Unlike Holder or Burford, Jared Kushner works in the White House itself as a senior adviser to the president. The House has not tested its impeachment power against such a presidential aide. There is at least a credible argument that a senior adviser to the president is not a “civil officer of the United States” subject to the impeachment power. But it would seem reasonable that Congress could reach such advisers if needed. The founding generation seemed to generally understand the concept of a “civil officer” quite broadly, and early commentators such as Justice Joseph Story thought the impeachment power extended to anyone holding a civilian post in the federal government. The idea that government officials must be accountable, and that those exercising public power and responsibility can be checked, is central to the constitutional design. Allowing those closest to the president to retain their positions of trust despite having committed high crimes and misdemeanors would be a strange anomaly within the constitutional system.

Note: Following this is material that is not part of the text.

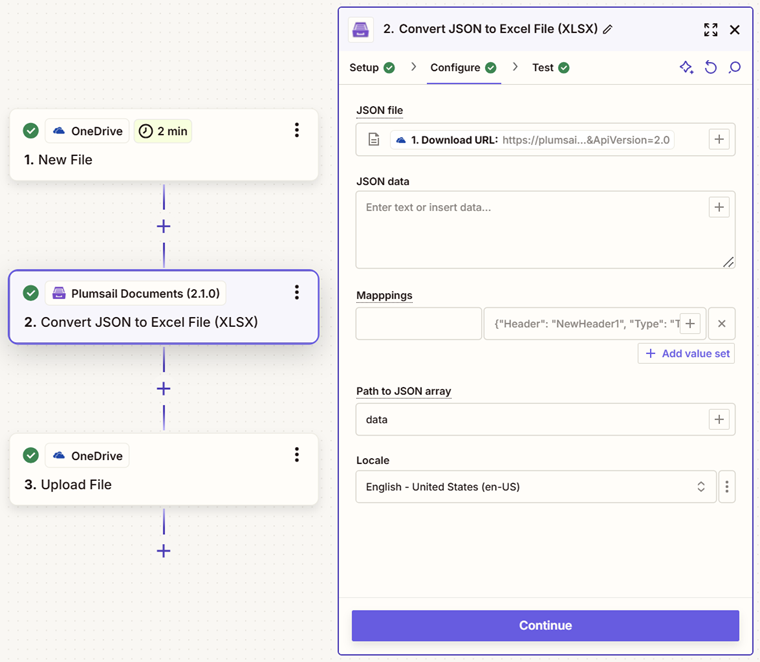
Task: Open the AI sparkle assistant icon
Action: (686, 67)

One would hope that it would not be necessary to impeach an executive-branch official. Presidents have the power and the duty to remove wayward officers, and presidents are themselves accountable to Congress if they neglect to meet their constitutional responsibilities. But Congress has its own constitutional power to bring executive officials into line. The Trump administration might spur Congress to take back more authority from an executive branch that it does not trust to exercise power responsibly. Reviving the authority to impeach executive officers below the president might well be part of a congressional project of shifting the constitutional balance of power back toward the legislative branch.

Keith E. Whittington is the William Nelson Cromwell Professor of Politics at Princeton University. He teaches and writes about American constitutional theory and development, federalism, judicial politics, and the presidency. He is the author most recently of "Speak Freely: Why Universities Must Defend Free Speech."